It is safe to assume that volleyball has been the sport of choice for Harmony Burdine for a very long time.

Her parents, Pam and Paul Burdine, coach at the high school level and run a club, which she was a part of, and her two sisters, Bonnee and Keao Burdine, have played at the collegiate level. Bonnee played at the University of Hawaii-Pacific from 1991 to 1994 and Keao was an All-American at USC while helping the Trojans to the 2003 National Championship. Keao is now playing on the Association of Volleyball Professionals beach volleyball tour. One of Harmony’s brothers, Kawika, also played briefly at UC Santa Barbara.

“I started playing when I was real young, so I’ve been around volleyball all my life,” Burdine said.

Well, Harmony is now the latest in the Burdine family to make her mark on the collegiate volleyball landscape. As a member of the Cal State Northridge women’s volleyball program, she has been a key contributor to the Matadors from the moment she stepped into the Matadome.

“Harmony is a great all-around player,” head coach Jeff Stork said. “She lacks some of the size you might see on a top 10 team, but she’s an outstanding volleyball player in almost every aspect.”

Harmony first started playing volleyball at the age of 10, which was about the time that her parents started the club team. Harmony then played and started three years as an outside hitter/middle blocker at La Habra high school, where she played for her father.

Harmony was recruited by a number of schools, among them USC, UC Santa Barbara, New Mexico and Nevada-Las Vegas, but chose CSUN primarily because of location and because she meshed well with the Matador coaching staff during the recruiting process.

“(The coaches) were really nice during the whole recruiting experience,” Burdine said. “They made it a lot easier on me and that helped.”

One of the biggest adjustments Burdine had to make once she came to Northridge was living away from home for the first time. According to Burdine, she is living with several of her teammates as well as a close friend from high school. Still, Burdine said the first year away from home took a little getting used to.

“Not having my parents there, I was always with my parents and my family, was kind of different, but it actually turned out really good because we’re all really close,” Burdine said of her teammates.

Another adjustment Burdine had to make came on the court. Burdine was one of eight freshmen who joined the Matadors in 2005, and one of the challenges for Burdine was blending in with her new teammates on the court.

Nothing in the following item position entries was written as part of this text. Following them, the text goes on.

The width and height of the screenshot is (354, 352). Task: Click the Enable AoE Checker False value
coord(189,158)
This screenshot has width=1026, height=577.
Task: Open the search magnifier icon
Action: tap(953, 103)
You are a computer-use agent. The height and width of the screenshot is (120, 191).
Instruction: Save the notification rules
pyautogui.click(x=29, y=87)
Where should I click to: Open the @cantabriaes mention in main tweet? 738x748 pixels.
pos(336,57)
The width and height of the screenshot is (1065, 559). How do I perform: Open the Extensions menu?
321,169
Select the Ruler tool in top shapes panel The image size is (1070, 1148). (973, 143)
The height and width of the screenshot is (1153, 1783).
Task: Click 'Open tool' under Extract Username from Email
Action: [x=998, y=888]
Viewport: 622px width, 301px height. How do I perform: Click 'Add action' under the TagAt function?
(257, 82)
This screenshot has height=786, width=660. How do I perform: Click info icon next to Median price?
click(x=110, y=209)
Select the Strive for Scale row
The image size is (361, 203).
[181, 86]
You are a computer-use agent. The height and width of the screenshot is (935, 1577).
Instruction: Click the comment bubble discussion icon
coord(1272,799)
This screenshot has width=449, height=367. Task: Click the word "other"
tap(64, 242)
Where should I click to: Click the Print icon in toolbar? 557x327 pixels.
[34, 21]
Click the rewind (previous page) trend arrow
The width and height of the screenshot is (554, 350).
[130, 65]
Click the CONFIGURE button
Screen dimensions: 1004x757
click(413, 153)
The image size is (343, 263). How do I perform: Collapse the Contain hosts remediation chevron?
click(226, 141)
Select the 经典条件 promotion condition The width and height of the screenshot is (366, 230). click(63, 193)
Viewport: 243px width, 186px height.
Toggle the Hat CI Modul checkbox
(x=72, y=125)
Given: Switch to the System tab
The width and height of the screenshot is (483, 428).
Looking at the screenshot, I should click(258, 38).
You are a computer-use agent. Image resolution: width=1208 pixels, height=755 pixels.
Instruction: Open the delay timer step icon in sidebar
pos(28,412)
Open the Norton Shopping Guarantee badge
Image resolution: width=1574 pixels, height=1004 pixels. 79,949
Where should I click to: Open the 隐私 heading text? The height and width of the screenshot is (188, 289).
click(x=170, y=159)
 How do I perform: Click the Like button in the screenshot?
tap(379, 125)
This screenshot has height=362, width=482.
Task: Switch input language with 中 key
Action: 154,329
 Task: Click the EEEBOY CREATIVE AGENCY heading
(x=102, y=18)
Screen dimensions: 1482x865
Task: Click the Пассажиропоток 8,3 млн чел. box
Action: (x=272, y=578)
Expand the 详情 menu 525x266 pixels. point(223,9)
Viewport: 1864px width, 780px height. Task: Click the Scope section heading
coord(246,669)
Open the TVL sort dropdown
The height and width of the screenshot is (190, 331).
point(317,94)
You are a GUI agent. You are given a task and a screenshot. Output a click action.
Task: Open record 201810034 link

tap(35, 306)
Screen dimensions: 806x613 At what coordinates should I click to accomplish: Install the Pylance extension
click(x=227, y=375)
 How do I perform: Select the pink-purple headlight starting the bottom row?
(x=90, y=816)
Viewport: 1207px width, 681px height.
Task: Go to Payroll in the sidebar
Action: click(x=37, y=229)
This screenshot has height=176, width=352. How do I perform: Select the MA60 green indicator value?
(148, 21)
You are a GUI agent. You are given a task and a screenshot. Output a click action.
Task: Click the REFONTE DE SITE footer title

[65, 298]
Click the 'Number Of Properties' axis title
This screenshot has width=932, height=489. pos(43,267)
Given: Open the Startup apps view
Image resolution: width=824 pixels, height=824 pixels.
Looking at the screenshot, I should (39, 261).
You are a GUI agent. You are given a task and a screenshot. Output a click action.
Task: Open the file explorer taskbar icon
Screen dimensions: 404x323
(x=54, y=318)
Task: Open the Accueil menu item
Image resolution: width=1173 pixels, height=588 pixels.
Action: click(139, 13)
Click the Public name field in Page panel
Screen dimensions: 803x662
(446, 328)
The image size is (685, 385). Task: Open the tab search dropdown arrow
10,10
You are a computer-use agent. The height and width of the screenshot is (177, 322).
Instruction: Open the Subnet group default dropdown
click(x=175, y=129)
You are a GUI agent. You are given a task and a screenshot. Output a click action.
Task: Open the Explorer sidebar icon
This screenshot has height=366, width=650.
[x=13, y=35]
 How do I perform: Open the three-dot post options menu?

“Just getting used to everyone because we all come from different clubs (was difficult),” Burdine said. “That was basically it, just getting used to each other and the way they play.”

The Matadors struggled in their 2005 season, going 4-23, 2-12 in Big West Conference play. Burdine, though, was one of the bright spots in an otherwise dark season, as she finished second on the team with 267 kills (2.7 kpg) and 916 swings. Burdine posted a career-high 26 kills against host Fresno State on Nov. 5, 2005 and also tied for the team lead in aces (24) and was second in digs (271) to then-Matador Jamie Crawford. Her efforts landed her on the Big West All-Freshman team. Still, the Matadors were not happy with the way the 2005 season went.

“It was pretty tough,” Burdine said of last season. “But I think it was a really good learning experience with us all being freshmen. It made us tougher this year.”

The Matadors continued to improve during the off-season, though Burdine said most of her work was more mental than physical.

“I was always all over the place and never really focused,” Burdine said.

The Matadors’ hard work during the off-season has been more than evident in 2006. CSUN finished 16-12 overall, a much better performance than the previous year.

“During the spring, we worked really hard,” Burdine said. “We were really excited for the season to start.”

Burdine’s kills average has picked up this season, as she is averaging 2.85 kills per game, second on the team to sophomore middle blocker Darla Donaldson, surpassing her previous season total with 282 kills. Burdine also surpassed her total in service aces with 30 and has 330.5 service points. Burdine ranks tenth in the conference and third on the team in service aces. Burdine also ranks second on the team and ninth in the conference with 307 digs (3.10 dpg). Her improvements have not gone unnoticed by Stork.

“She’s a steadier player,” Stork said. “She’s a well-rounded player. All of her skills are polished and she does well in most of them, it’s just being more steady, and that’s what we need from that outside hitting position.”

Burdine has expressed interest in playing professionally once she finishes up at CSUN, but for now, her goal is to help CSUN improve the program. The Matadors finished at .500 in Big West Conference play with a 7-7 record. They lost four of their last five conference games to put them in a tie with UC Irvine. CSUN closed out its regular season with a win at Loyola Marymount University.